Selon le général Gomart, les deux pays signent alors un accord de coopération pour traquer les terroristes. Et la direction du renseignement militaire se voit confier une mission secrète. Nom de code "Sirli". "En termes de renseignement, (les Egyptiens) n'ont pas d'imagerie satellitaire et pas forcément les mêmes moyens que l'armée française", nous explique-t-il.

seq sonore gomart

Début 2016, à bord d'un avion équipé de matériel d'interception de communications et d'une puissante caméra, les soldats de la DRM survolent l'Ouest égyptien à la recherche de pick-up suspects et de terroristes. Les soldats français partagent ensuite leurs écoutes et leurs images avec les Egyptiens. Mais très vite, les hommes de la mission Sirli se rendent compte que leurs partenaires ne s'intéressent qu'aux trafiquants et autres contrebandiers qui traversent cette frontière qui court en plein désert sur plus de 1 200 km. Jamais à d'éventuels terroristes, selon les documents confidentiels que nous avons pu consulter.

Des inquiétudes des soldats français

Surtout, les Français s'inquiètent dès les premiers mois de leur mission. Selon eux, leurs informations pourraient être utilisées pour guider des bombardements au sol, contrairement à ce que prévoit l'accord signé avec l'Egypte. En septembre 2016, l'équipe de la DRM constate ainsi la destruction d'un véhicule quelques minutes après l'avoir signalé aux Egyptiens. Dans une note confidentielle que nous nous sommes procurée, les soldats français alertent : "La frappe a très probablement été perpétrée" par un avion repéré dans le secteur, et dont "la présence atteste de la volonté de l'armée de l'air égyptienne d'utiliser les informations (de Sirli) à des fins répressives contre le trafic local", écrivent-ils. 

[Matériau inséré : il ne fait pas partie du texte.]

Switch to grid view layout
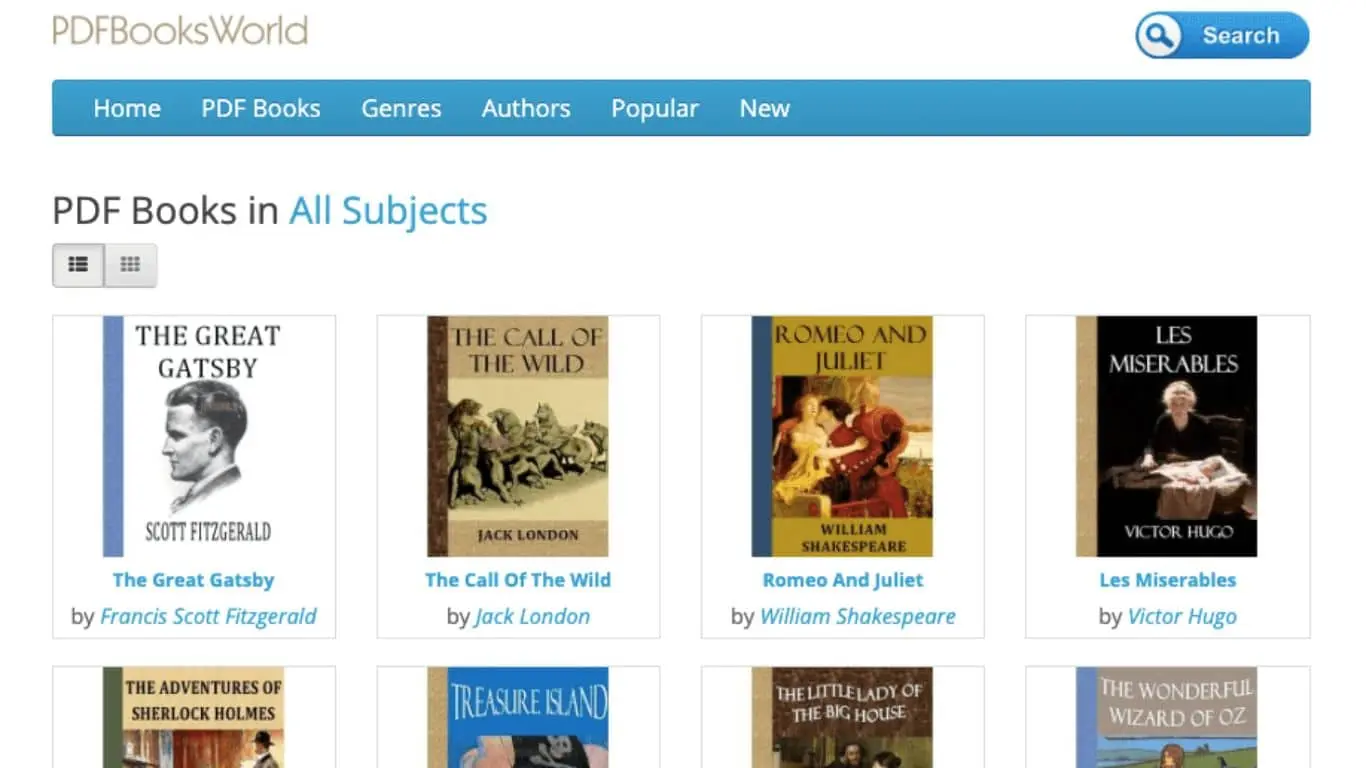This screenshot has height=768, width=1366. click(x=131, y=264)
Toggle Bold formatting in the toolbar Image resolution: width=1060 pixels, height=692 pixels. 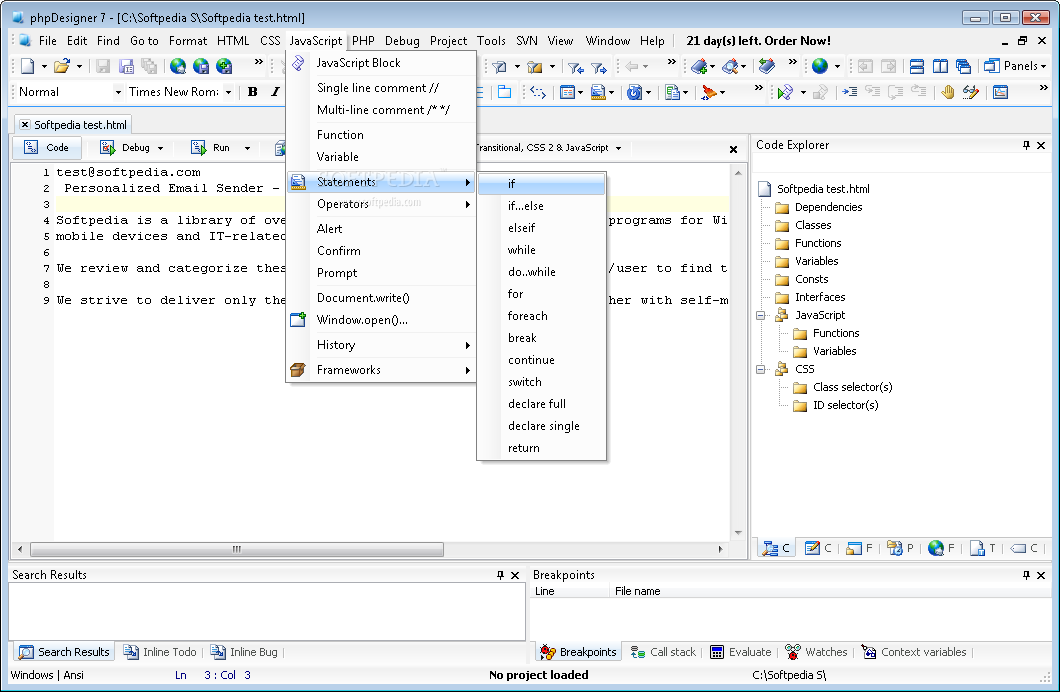(x=252, y=92)
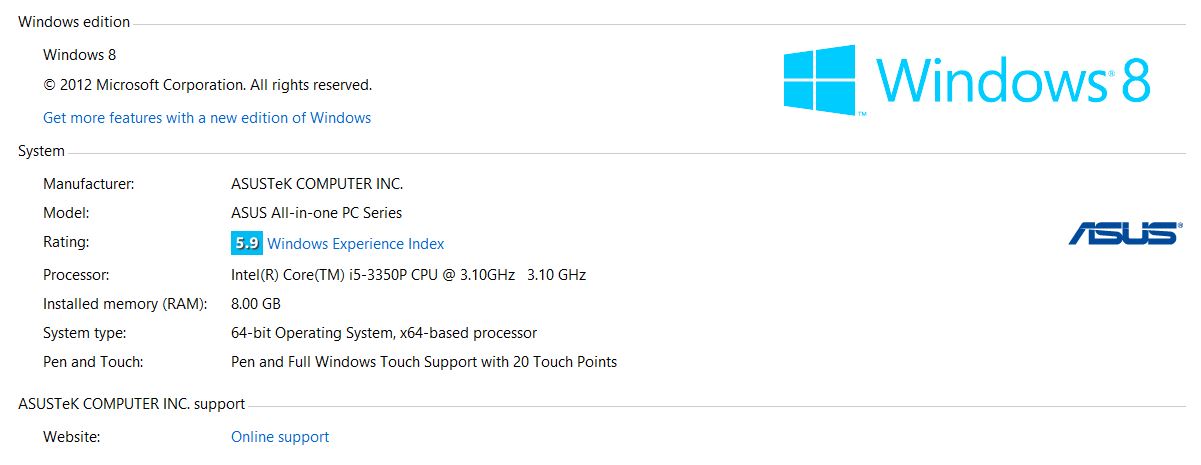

Interrogé sur ces bombardements, l'ancien patron de la DRM est formel : "A ma connaissance on n'a jamais donné de renseignement qui a ensuite permis d'exécuter des gens." Mais il tempère aussitôt : "Que du renseignement qu'on a fourni ait ensuite eu des conséquences potentiellement sur des terroristes, je l'espère, ou sur des trafiquants d'armes ou d'êtres humains : c'étaient des gens qui étaient des combattants potentiels pour les jihadistes et les autres c'étaient des gens qui étaient des 'bad guys'."

Christophe Gomart a quitté l'armée et pris sa retraite à l'été 2017. Mais l'opération Sirli s'est poursuivie sous le quinquennat d'Emmanuel Macron.